Nella partita a scacchi che si è giocata ieri al ministero dello Sviluppo Economico sui destini di Gela ad averla vinta è stata l’Eni. Per la nuova raffineria ad olio di palma non servirà la Via (la Valutazione di Impatto Ambientale). Una concessione da parte del ministero dell’Ambiente alla società. Domani quindi si riunirà la commissione che, per accelerare la partenza dei cantieri della green refinery previsti per aprile, dovrà sancire che basterà l’ultima Autorizzazione Integrata Ambientale rilasciata alla vecchia Raffineria nel 2012.
D’altra parte su 114 prescrizioni che lì erano indicate, Eni ne ha risolte 112, come dichiarato dall’avvocato Lotario Dittrich nel ricorso cautelativo d’urgenza. Al tavolo romano per la verifica dello stato di attuazione del protocollo d’intesa siglato il 6 novembre 2014, ciascuna delle istituzioni presenti tenta di tirare la coperta dalla propria parte. È evidente però che qualcuno dovrà rimanere al freddo. La proposta del sindaco Domenico Messinese è che «Eni investa a Gela tutti gli 1,8 miliardi di euro previsti, non solo per l’offshore a gas dei pozzi Argo e Cassiopea, ma anche con la realizzazione di uno yard di costa (cioè una sorta di grande cantiere ndr) per assemblare le piattaforme». Riprendendo così una vecchia idea della scorsa commissione consiliare allo Sviluppo Economico: ovvero creare un polo della metalmeccanica d’alta specializzazione che possa costruire in loco la piattaforma Prezioso K che, secondo i progetti dell’Eni, dovrebbe affiancare la Prezioso, proprio davanti a Gela . In realtà sulla costruzione della piattaforma, come non ha mancato di ricordare Eni, pende ancora il ricorso al Consiglio di Stato (sentrnza il 9 giugno), da parte di alcune associazioni ambientaliste e di quattro Comuni siciliani. «Ma il fatto che tra questi ultimi non ci sia Gela – spiega in una nota stampa la stessa giunta – ha spinto il primo cittadino a chiedere più sostegno economico per il territorio».
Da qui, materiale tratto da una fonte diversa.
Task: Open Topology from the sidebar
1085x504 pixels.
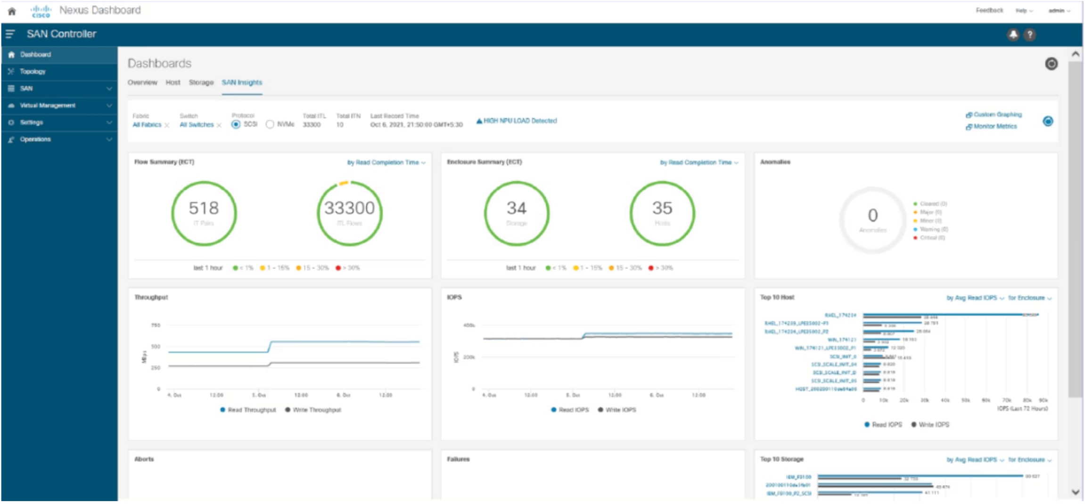Action: tap(33, 72)
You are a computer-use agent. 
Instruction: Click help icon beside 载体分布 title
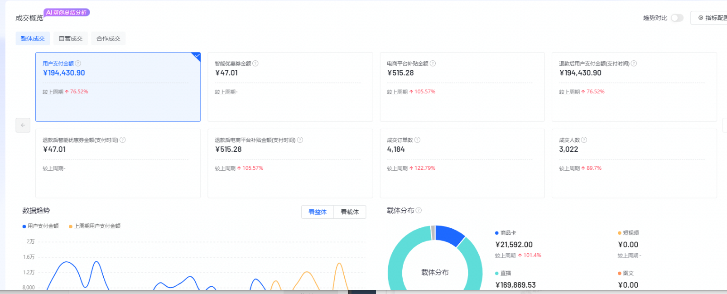coord(419,210)
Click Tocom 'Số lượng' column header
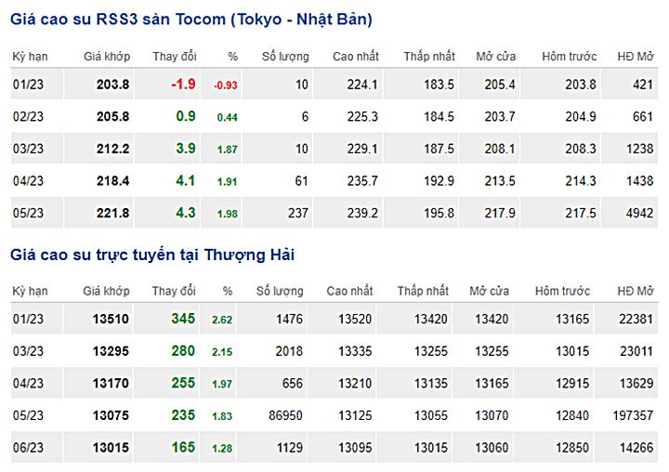669x472 pixels. point(285,57)
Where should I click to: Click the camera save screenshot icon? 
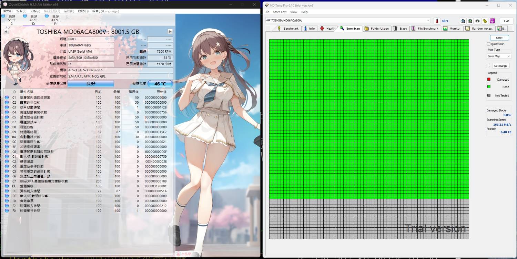click(x=477, y=21)
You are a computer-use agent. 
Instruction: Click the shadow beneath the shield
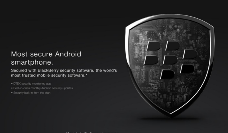pos(170,119)
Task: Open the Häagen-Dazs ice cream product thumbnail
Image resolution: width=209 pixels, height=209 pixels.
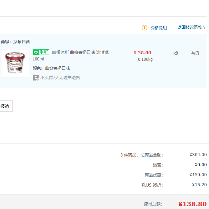Action: pos(15,63)
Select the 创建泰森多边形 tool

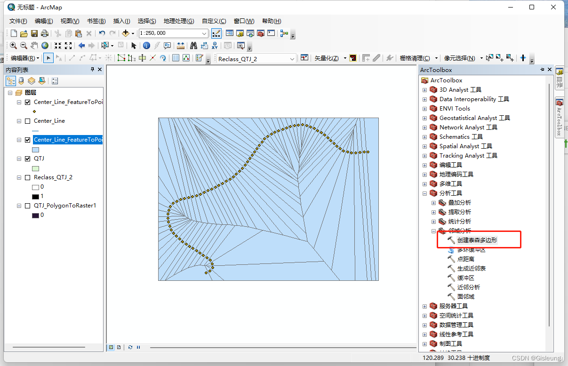[477, 240]
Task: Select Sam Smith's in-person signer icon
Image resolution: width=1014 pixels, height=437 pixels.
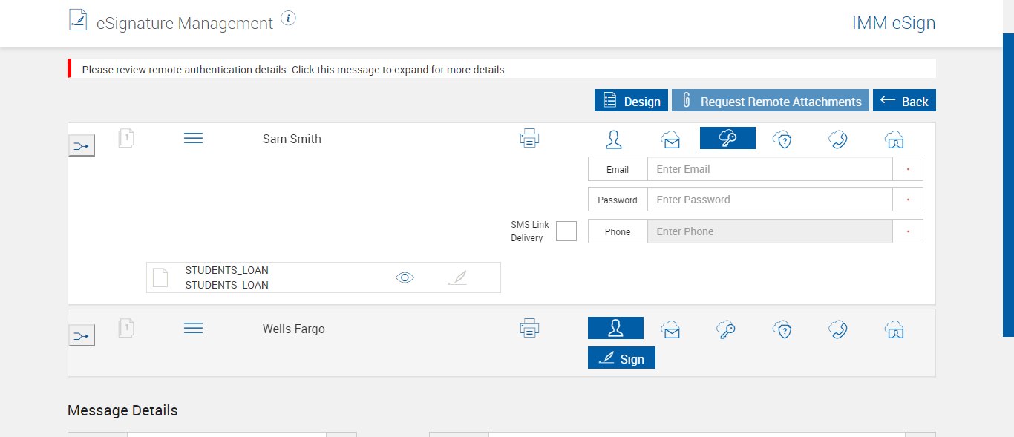Action: pyautogui.click(x=615, y=139)
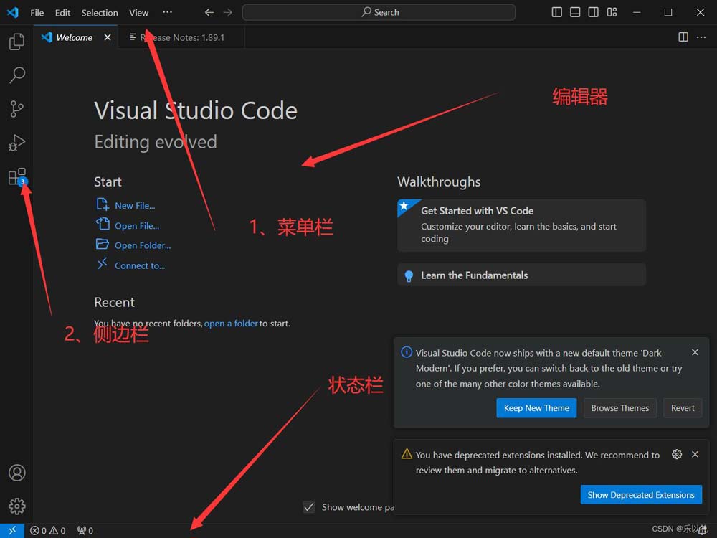Click the Keep New Theme button
717x538 pixels.
536,407
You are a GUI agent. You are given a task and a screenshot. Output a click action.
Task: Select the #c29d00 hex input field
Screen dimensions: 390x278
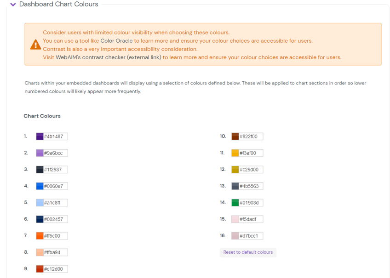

Insomma: il sindaco No Triv della campagna elettorale sembra ormai lontano. Anche perchè i sei cantieri di bonifica che partiranno a breve impiegheranno più che altro il settore dell’edilizia, coi metalmeccanici e gli elettrostrumentali che rimarrebbero fuori al momento dal ciclo produttivo. E per i quali il governo ha ammesso chiaramente che non sono previsti ulteriori ammortizzatori sociali. Per questo motivo i sindacati hanno spinto, anche se non era tema dell’incontro, sull’applicazione dell’area di crisi complessa. Il governo nazionale, per bocca della viceministra al Mise Teresa Bellanova, ha ribadito che su questa materia «non ha alcuna intenzione di innovare». Il risultato è che ancora una volta ad oltre 100 lavoratori dell’indotto dovrebbe provvedere la Regione siciliana.
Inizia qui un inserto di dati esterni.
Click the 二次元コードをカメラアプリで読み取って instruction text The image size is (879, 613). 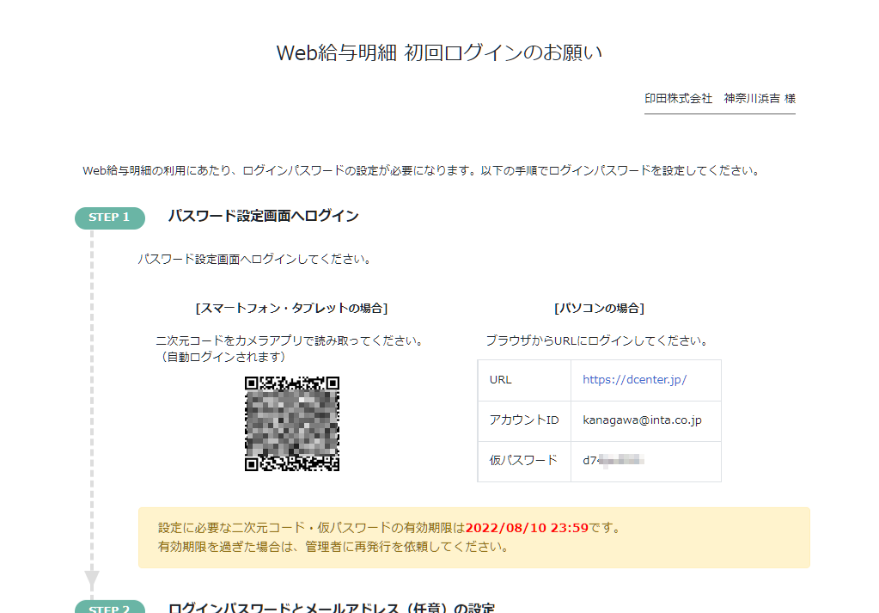290,340
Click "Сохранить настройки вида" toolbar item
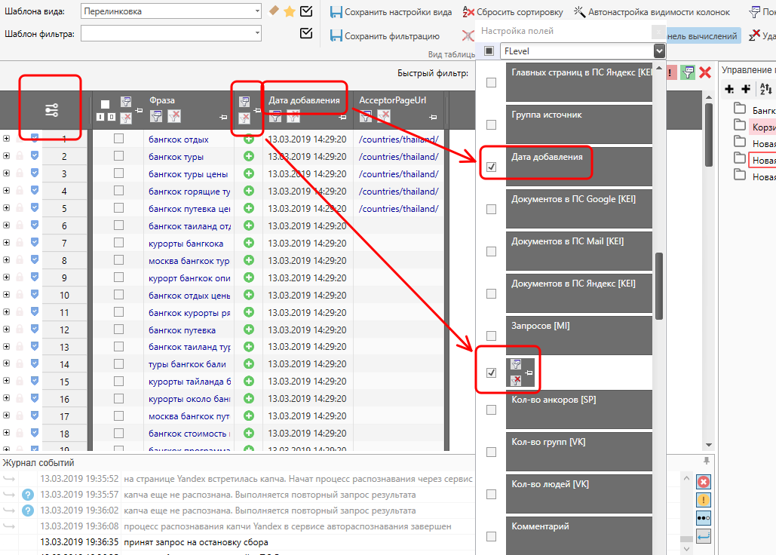Screen dimensions: 776x555 tap(391, 12)
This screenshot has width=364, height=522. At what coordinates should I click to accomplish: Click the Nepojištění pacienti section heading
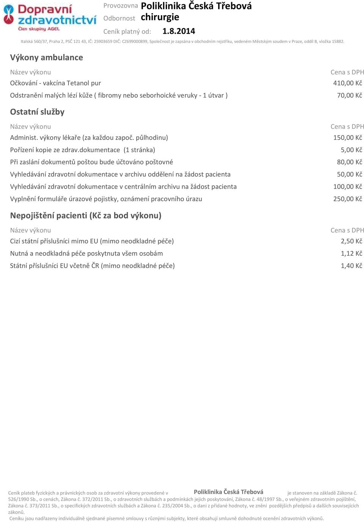click(86, 216)
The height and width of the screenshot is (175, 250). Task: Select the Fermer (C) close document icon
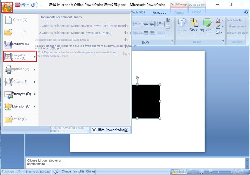[8, 119]
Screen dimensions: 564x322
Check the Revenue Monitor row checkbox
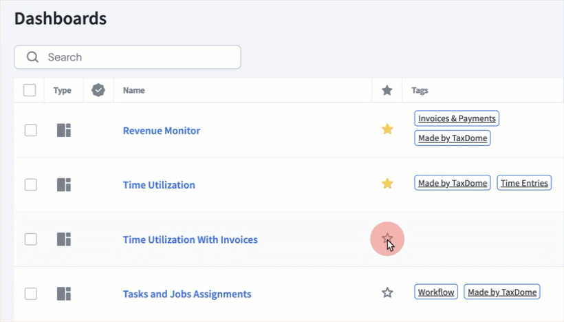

«Ho detto al presidente Crocetta di utilizzare le risorse della formazione per rendere le persone occupabili – ha aggiunto Bellanova -. La Regione siciliana per il 2015 ha avuto un fondo di 75 milioni per la cassa in deroga». Per poi concludere che «non ci sono eccessive risorse, ma quelle che ci sono le dobbiamo destinare al lavoro nella massima efficienza e trasparenza». Ne esce scontenta soprattutto la delegazione del movimento spontaneo dei lavoratori che ha presidiato dalla mattina la sede del Mise. A un certo punto lo stesso movimento, attraverso la propria pagina Facebook, aveva diffuso le foto dell’amministratore delegato di Eni, Claudio Descalzi, sottolineando che sarebbe stato presente all’incontro. Una speranza, il coinvolgimento dell’Eni nella vertenza Gela ai massimi livelli, che in realtà era un fuoco fatuo: Descalzi infatti ha incontrato la ministra del Mise Federica Guidi, insieme all’amministratore delegato di Gazprom Alexey Miller, per discutere della situazione e delle prospettive del mercato del gas in Europa.